5. The microchannel reactor according to claim 1, wherein the first heat exchange channel and the second heat exchange channel are both serpentine in structure, and the heat exchange medium flows from one end to the other end in the y direction after entering the first heat exchange channel, and returns back at the other end, and is serpentine in shape in the x direction; after the heat exchange medium enters the second heat exchange channel, one end of the heat exchange medium flows to the other end along the x direction, and the heat exchange medium returns back to the other end and is pushed in a serpentine manner along the y direction;

6. The microchannel reactor according to claim 1, wherein the reaction channel is divided into a first reaction section, a second reaction section and a third reaction section having different lengths in the y direction, the length of the third reaction section in the y direction < the length of the first reaction section in the y direction < the length of the second reaction section in the y direction;

The length of the first reaction section in the y direction is 15-30% of the total length of the reaction channel, the length of the second reaction section in the y direction is 60-80% of the total length of the reaction channel, and the length of the third reaction section in the y direction is 5-10% of the total length of the reaction channel.

7. The micro-channel reaction apparatus according to claim 6, wherein a distance between longitudinal protrusions of two adjacent micro-reaction modules in the x-direction is a channel pitch;

the channel spacing in the first reaction section is the same, the channel spacing in the second reaction section is the same, the channel spacing in the first reaction section is less than the channel spacing in the third reaction section is less than the channel spacing in the second reaction section;

the ratio of the channel spacing of the first reaction section, the second reaction section and the third reaction section is 1 (1.5-2) to 1.3-1.6.

8. The microchannel reactor according to claim 6, wherein the catalyst loading in the first reaction zone is equal everywhere, the catalyst loading in the second reaction zone is equal everywhere, the catalyst loading in the third reaction zone is equal everywhere, and the catalyst loading in the first reaction zone < the catalyst loading in the third reaction zone < the catalyst loading in the second reaction zone;

The catalyst is not filled in the first reaction section, the catalyst filling amount in the second reaction section is 70-80wt% of the total catalyst filling amount, and the catalyst filling amount in the third reaction section is 20-30wt% of the total catalyst filling amount.
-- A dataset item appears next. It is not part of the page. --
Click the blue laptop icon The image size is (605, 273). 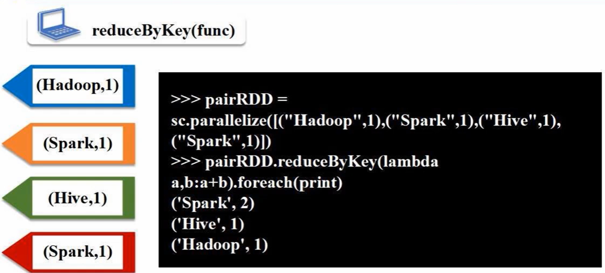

9. A process for the preparation of tartaric acid, characterized in that it is carried out in a microchannel reaction device according to any one of claims 1 to 8, comprising:

and (III) discharging the epoxy succinic acid solution from a micro-channel reaction device through a discharging channel, heating and hydrolyzing the epoxy succinic acid solution, then cooling and self-crystallizing, finally carrying out suction filtration to obtain crystals, and drying the crystals to obtain the tartaric acid.

10. The process according to claim 9, wherein in step (i), the temperature of the heat exchange medium is 100-120 ℃;

the mass ratio of the tungstic acid catalyst to the maleic anhydride is (0.005-0.01): 1;

in the step (II), the mass ratio of the deionized water to the maleic anhydride to the hydrogen peroxide solution is 1 (0.9-1): 1.4-1.6;

the mass fraction of the hydrogen peroxide solution is 25-30wt%;

in the step (III), the reaction temperature of the heated hydrolysis is 105-115 ℃;

the reaction time of the heating hydrolysis is 3-4 hours;

the temperature of the cooling is 5-10 ℃.